Van Gastel, pelatih berlisensi UEFA Pro yang pernah menjadi asisten di Besiktas, menegaskan bahwa tidak ada rencana mendatangkan pengganti dari luar negeri. “Saya mendengar ada rumor bahwa kita akan mendatangkan kiper asing, tetapi bukan itu yang akan kita lakukan. Kita akan mempertahankan Cahya karena kita memiliki rasa percaya kepadanya,” ujarnya. Ia menambahkan, “Untuk membawa kiper asing menggantikan Cahya? Tidak, tidak. Saya tidak akan mendatangkan kiper asing. Saya akan mempertahankan Cahya, jadi bagi saya tidak ada lagi bahan diskusi.”
Performa Cahya yang konsisten di lapangan, termasuk saat tampil melawan Persebaya Surabaya pada 8 Agustus 2025 di Stadion Gelora Bung Tomo, menjadi bukti nyata dari peningkatan kualitasnya. Van Gastel menyebut bahwa penampilan sang kiper telah menarik perhatian klub-klub besar di liga, namun ia menegaskan bahwa Cahya tetap menjadi bagian dari proyek besar PSIM. “Saya pikir di masa depan dia mungkin bisa menjadi kiper utama tim nasional,” kata pelatih asal Belanda itu. Dengan usia muda dan pengalaman di klub top seperti Persija, Cahya dianggap memiliki potensi besar untuk berkembang lebih jauh—dan PSIM berkomitmen untuk membangun masa depannya bersama tim.

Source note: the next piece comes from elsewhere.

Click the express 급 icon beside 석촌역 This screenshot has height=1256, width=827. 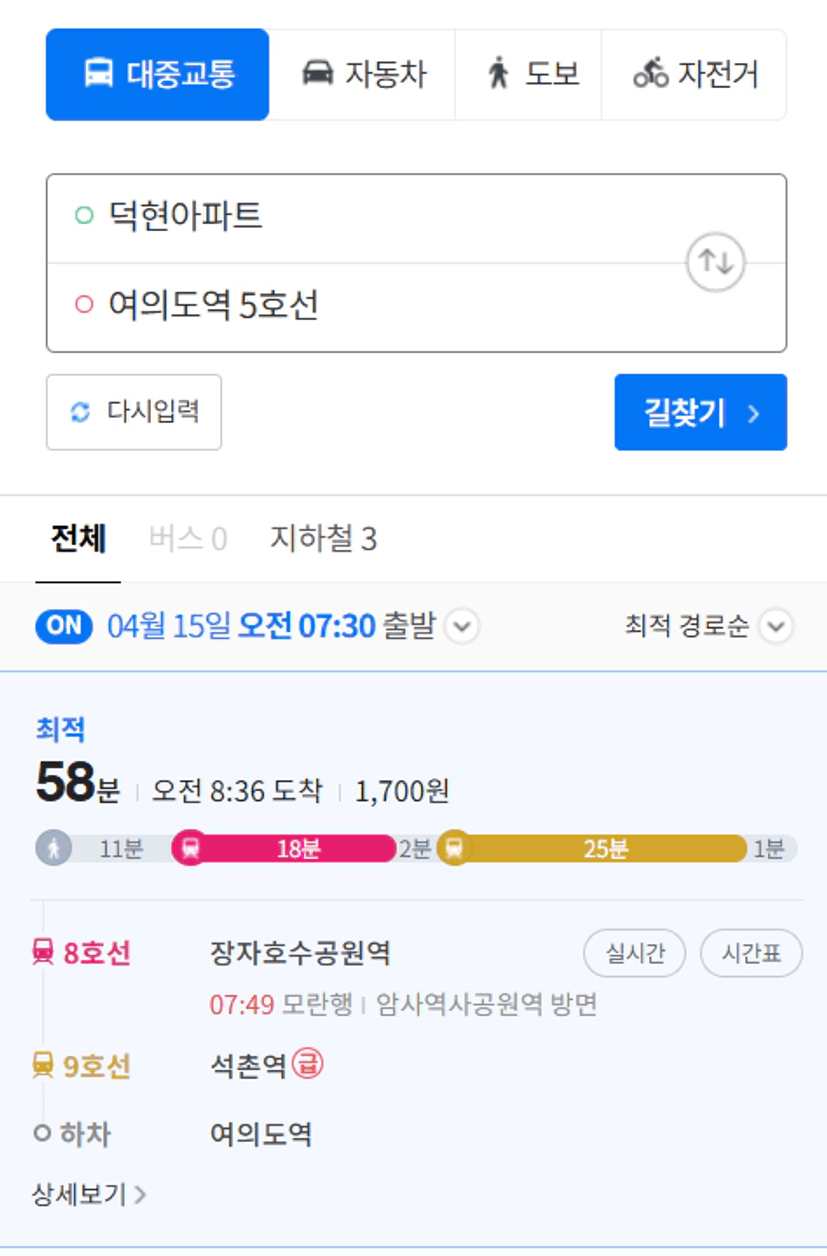click(308, 1066)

Dengan keputusan ini, PSIM Yogyakarta menunjukkan keyakinan pada pemain lokal yang berkembang, sekaligus menolak pendekatan instan dengan mendatangkan eksportir asing. Strategi ini tidak hanya memperkuat tim, tetapi juga menjadi simbol komitmen terhadap pembinaan bakat Indonesia.